-- Data in this exercise follows --

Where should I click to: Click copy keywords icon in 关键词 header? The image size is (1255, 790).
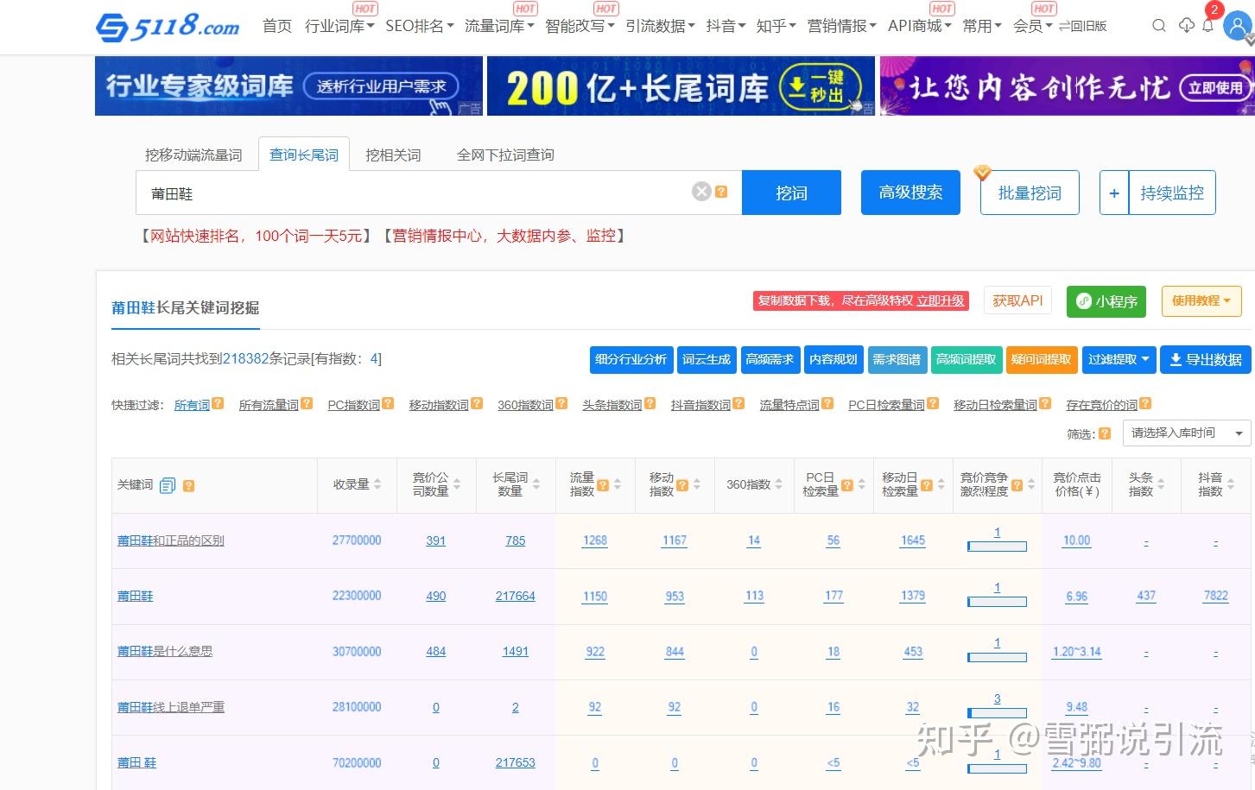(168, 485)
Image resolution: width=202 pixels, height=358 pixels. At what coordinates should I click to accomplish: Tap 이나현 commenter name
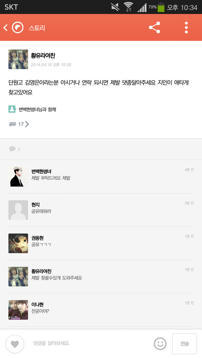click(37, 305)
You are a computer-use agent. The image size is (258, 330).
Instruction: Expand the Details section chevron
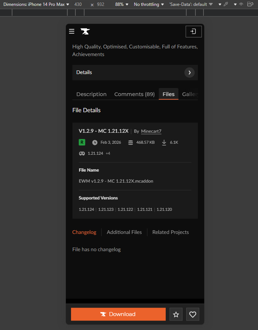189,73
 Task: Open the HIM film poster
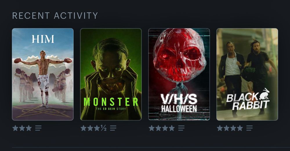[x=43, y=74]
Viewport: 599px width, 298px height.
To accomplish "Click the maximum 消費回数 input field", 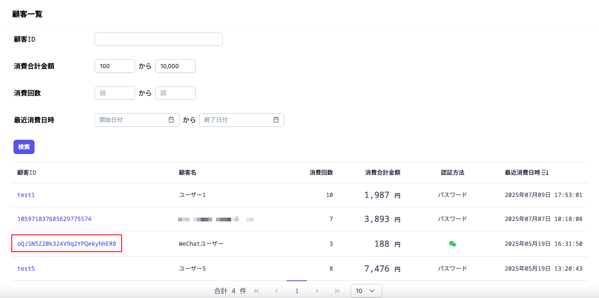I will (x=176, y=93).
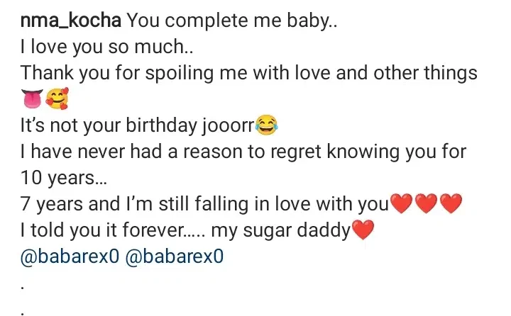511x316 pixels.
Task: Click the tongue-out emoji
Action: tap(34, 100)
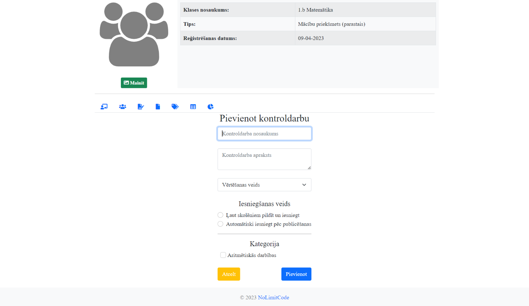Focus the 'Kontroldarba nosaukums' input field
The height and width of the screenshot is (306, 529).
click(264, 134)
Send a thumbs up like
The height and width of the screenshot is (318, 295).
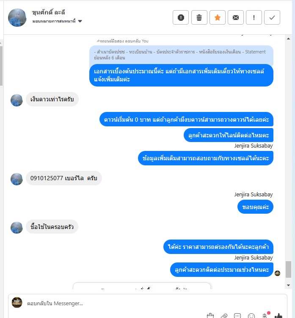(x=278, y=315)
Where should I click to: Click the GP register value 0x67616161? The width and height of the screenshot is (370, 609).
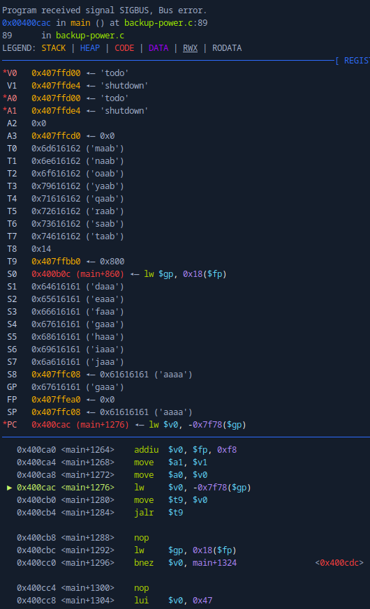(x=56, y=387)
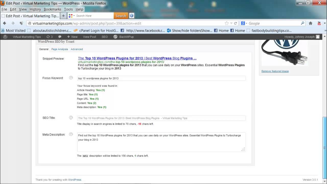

-- Data in this exercise concluded --

#### What you have to do
Extract only the lines from the line containing "Where should I click to: Click the" through the final line of the records; keep both ends and drop every picture.

#### Output below
Where should I click to: Click the GP register value 0x67616161? The width and height of the screenshot is (370, 609).
(x=56, y=387)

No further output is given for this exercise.